Ereignisreiches zweites Drittel
Die Ustermer erwischten den besseren Start ins zweite Drittel. Nach einer schönen Passstafette musste Tobias Ledergerber vor dem Tor nur noch einschieben. Die Freude der Gäste war aber wiederum nur von kurzer Dauer. Erneut konnten die Thuner noch in der selben Spielminute wieder in Führung gehen. Die Partie forderte weiterhin von allen Beteiligten vollste Konzentration. Der erwähnte Pausentee verfehlte seine Wirkung vollkommen und die Partie wurde immer hektischer. Die beiden Schiedsrichterinnen hatten alle Hände voll zu tun und mussten enorm aufmerksam sein, damit ihnen die Partie nicht entglitt. In der 29. Minute lief das ganze dann aus dem Ruder. Ein Abschluss eines Ustermer und das anschliessende Nachschlagen diverser Spieler führte vor dem Thuner Tor zu einer Rudelbildung. Dabei kam es nicht nur zu verbalen Auseinandersetzungen, sondern auch zu einigen Handgreiflichkeiten. Jürg Götti wurde getroffen und ging dabei zu Boden. Das Schiedsrichterinnengespann zögerte keine Sekunden und zeigte dem Täter die Ampel Karte. Dies führte dazu, dass die Berner Oberländer für die nächsten fünf Minuten mit einem Mann mehr agieren konnten. Mit der 3:2 Führung im Rücken hatten die Thuner somit die Chance die Partie bereits jetzt in vorentscheidende Bahnen zu lenken. Es kam aber ganz anders. Statt Tore für das Heimteam musste das Publikum mitansehen, wie die Ustermer in der 30. Minuten den 3:3 Ausgleich schossen. Auch in den folgenden Minuten beruhigte sich das Geschehen nicht. Viele unnötige Ballverluste in der Mittelzone führten zu einem offenen Schlagabtausch. Tore fielen aber keine mehr und so ging es mit 3:3 in die zweite Pause.

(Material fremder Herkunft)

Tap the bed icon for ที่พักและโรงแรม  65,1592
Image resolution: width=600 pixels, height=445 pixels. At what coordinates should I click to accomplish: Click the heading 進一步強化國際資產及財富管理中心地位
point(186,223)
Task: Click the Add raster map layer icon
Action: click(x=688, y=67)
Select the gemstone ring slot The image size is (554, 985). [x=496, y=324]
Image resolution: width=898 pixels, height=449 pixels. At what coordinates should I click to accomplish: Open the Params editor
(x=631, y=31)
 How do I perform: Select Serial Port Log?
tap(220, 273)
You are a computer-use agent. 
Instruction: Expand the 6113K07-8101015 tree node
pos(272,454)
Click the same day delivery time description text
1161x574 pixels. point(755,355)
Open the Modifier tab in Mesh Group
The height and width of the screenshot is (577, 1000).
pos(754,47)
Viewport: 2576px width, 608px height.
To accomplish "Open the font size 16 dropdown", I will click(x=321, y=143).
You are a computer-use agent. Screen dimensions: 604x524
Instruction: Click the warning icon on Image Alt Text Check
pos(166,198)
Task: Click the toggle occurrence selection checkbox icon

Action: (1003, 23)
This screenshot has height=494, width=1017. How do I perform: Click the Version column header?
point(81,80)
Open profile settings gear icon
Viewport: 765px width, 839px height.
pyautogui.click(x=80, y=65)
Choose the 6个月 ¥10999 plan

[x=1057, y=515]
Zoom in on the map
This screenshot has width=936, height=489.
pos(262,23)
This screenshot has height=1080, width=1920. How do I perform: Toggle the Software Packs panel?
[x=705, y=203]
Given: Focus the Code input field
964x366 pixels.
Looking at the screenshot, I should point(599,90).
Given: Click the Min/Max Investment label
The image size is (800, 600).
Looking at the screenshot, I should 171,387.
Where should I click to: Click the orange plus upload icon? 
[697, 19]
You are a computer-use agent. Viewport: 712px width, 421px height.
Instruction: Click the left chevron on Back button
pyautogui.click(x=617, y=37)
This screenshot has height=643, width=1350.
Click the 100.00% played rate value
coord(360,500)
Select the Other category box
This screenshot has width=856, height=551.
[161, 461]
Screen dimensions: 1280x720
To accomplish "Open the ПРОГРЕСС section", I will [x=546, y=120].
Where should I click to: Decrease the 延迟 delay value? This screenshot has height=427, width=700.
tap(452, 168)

«Wär d Gou nid macht dä bechuntsä»
Ein starker Siegeswille und eine gewisse Abgeklärtheit mussten die Thuner nun an den Tag legen, wenn sie als Sieger aus dieser Partie hervorgehen wollten. Am Spielgeschehen änderte sich nur unmerklich etwas. Defensive, dann ab in die Offensive und gleich wieder zurück in die Defensive. Etwa so mussten sich die Einsätze für die Spieler angefühlt haben. Dieses Hin und Her führte dazu, dass beide Teams ihre Möglichkeiten zum Führungstreffer hatten. In der 48. Minute war es dann Marcel Obi, welcher die Thuner erlöste und zur 4:3 Führung einschoss. Anschliessend zogen sich die Thuner etwas mehr zurück und gaben den Ustermer so mehr Ballbesitz. Die Berner Oberländer spielten nun vermehrt auf Konter. Dieser Plan ging eigentlich auf, wäre da nicht die Krankheit „ungenügende Chancenauswertung“, mit welcher sich die Thuner schon die gesamte Saison herumschlagen. Gleich mehrere Spieler vergaben hochkarätige Torchancen. So blieben die Gäste aus Uster im Spiel. In der 57. Minute nutzten sie halt eine ihrer Gelegenheiten und trafen zum 4:4. Nur gerade eine Minute später kam es für das Heimteam noch schlimmer. Die Thuner studierten wohl noch am erhaltenen Gegentor nach und kassierten in der 58. Minute den fünften Gegentreffer. Die etwas geschockten Berner Oberländer konnten anschliessend nicht mehr reagieren und verlieren am Ende mit 4:5.

Obwohl die Thuner über weite Strecken des Spiels führten, stehen sie am Ende ohne Punkte da. Somit müssen die Berner Oberländer einen weiteren Rückschlag hinnehmen. Bereits am nächsten Samstag gibt es die nächste Möglichkeit auf Punkte. Da spielen die Thuner auswärts beim Aufsteiger Zug United.